First time I went to Ramla Bay, walked on the red soft sand and watched the waves as white lines on a cobalt blue sea, I called it my favourite beach in the world. I loved it so much I came back a year after.

Ramla Beach on Gozo island, Malta

The turquoise waters, the ideal swim from one shore to the other, the calm waters, the white sand and the schools of fish I was swimming with makes The Blue Lagoon the most exotic beach in Europe. And one of my favourite places to swim.

The Blue Lagoon, Malta

Croatia

A morning walk with medieval scent in Dubrovnik followed by a cooling swim and beach time on Banje Beach. The incredible blue of the Adriatic, where you can see your toes while swimming and the white sand many meters beneath, all framed by St John Fortress walls in Dubrovnik’s port on the right and fuchsia bougainvillea, huge aloe vera with 4 meters high flowers and palm trees on the left, made me wonder if this image truly exists.

Dubrovnik, Croatia, sea view, Banje Beach

Belgium

This place has much more to offer besides thousands o types of beer (the best in the world) and delicious chocolates. For a real cooling, head North until you meet the North Sea in Ostend. Mariakerke Beach, with orange sand and moody breeze where kids run barefoot even in winter months and where cold is not felt. And where the best mussels with fries are served in all restaurants on the long promenade.

Ostend Beach, Belgium

Italy

La bella Italia is always a good idea. You can’t go wrong anywhere you’ll head. Rapallo, Portofino, Santa Margerita Ligure, Camogli, Amalfi, Capri, Cinque Terre, Polignato a Mare in Puglia… choosing a place – that’s a hard choice. I had the best swim in Marina Picola, in Capri, with the hypnotising Med blue and tens of yachts around, the scent of pine and the tztztztz song of the cicadas.

Marina Picola, Capri, Italy

Or should I call it the fanciest, on the island where people drink champagne in the port and on all the other terraces and the restaurants with white pianos behind translucent voiles moved by the breeze gives the island a heaven feel. I was so spoilt in Capri!

For a swim with a view in Italy, I can’t possibly decide between Amalfi, Positano and Manarola, in Cinque Terre. Swim away from the shore in any of these places and admire the breathtaking views of the coast, with coloured houses, all that la grande bellezza.

Amalfi coast, Positano, Italy

France

One of my favourite countries for all the reasons in the world, France, has one of the top summer destinations in Europe. The French Riviera, like its neighbour Italian Riviera, is a must go anytime. Though I consider Saint Tropez overrated, maybe because I was there without a car, helicopter and yacht, Pampelonne Beach beach has a few things to say to beach lovers. As the absolute playground for the rich and famous from all over the world, Pampelonne Beach has been the epicentre of glam, sparkle and shine ever since the 50s.
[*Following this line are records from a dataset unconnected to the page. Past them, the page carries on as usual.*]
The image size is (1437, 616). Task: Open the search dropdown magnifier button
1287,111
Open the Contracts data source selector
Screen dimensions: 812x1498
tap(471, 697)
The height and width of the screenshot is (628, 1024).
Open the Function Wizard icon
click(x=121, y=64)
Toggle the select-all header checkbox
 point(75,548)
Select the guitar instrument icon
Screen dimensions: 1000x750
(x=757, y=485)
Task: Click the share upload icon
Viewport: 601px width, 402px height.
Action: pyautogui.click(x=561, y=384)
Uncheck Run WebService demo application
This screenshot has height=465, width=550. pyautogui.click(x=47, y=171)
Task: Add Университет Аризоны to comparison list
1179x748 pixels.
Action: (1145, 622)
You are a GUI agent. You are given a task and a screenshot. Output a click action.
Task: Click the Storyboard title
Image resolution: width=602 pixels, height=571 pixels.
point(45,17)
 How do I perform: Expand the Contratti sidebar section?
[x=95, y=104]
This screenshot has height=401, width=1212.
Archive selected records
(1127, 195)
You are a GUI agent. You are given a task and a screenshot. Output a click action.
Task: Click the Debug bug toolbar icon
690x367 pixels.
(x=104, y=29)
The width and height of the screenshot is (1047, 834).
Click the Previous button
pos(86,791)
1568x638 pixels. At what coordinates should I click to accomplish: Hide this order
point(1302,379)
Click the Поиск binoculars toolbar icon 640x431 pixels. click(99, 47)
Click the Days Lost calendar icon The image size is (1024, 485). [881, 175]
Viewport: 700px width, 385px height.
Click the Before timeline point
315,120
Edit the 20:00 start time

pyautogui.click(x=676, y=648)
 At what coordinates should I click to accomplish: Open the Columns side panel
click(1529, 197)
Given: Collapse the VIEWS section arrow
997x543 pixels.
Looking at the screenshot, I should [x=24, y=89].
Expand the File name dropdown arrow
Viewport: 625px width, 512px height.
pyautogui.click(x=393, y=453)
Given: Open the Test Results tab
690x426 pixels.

Literally, this beach is a legend that has seen many stars on two feet wandering around. C’est chic et c’est cher (chic and expensive) but it’s totally worth a swim and a beach stroll between Nikki Beach and Club 55. Sante! (Cheers)

Pampelonne Beach, St Tropez, France

From St Tropez to Cannes, passing by Cap d’Antibes, Beaulieu sur Mer, and up to Monaco there are plenty of places to enjoy some quiet time or some loud time. One I will always remember is a swim from sunset to full moon rise in Nice, by the famous Promenades des Anglais. For that and much more I will always vote for France in summer.

Netherlands

Beach lovers are of many kinds, but two categories are the main ones: those who like to just lay on the sand all day long and do nothing more exhausting then sipping a lemonade and those who, the moment they see water, their heart starts pumping harder and no matter the outside temperatures, the sea is their playground. Scheveningen, the seaside resort close to The Hague, with its long sandy beach, an esplanade, a pier, and a lighthouse, is the playground for water-sports lovers that come here in great numbers for windsurfing and kiteboarding. No matter the season, it has the beach vibe I need after some time spent inland.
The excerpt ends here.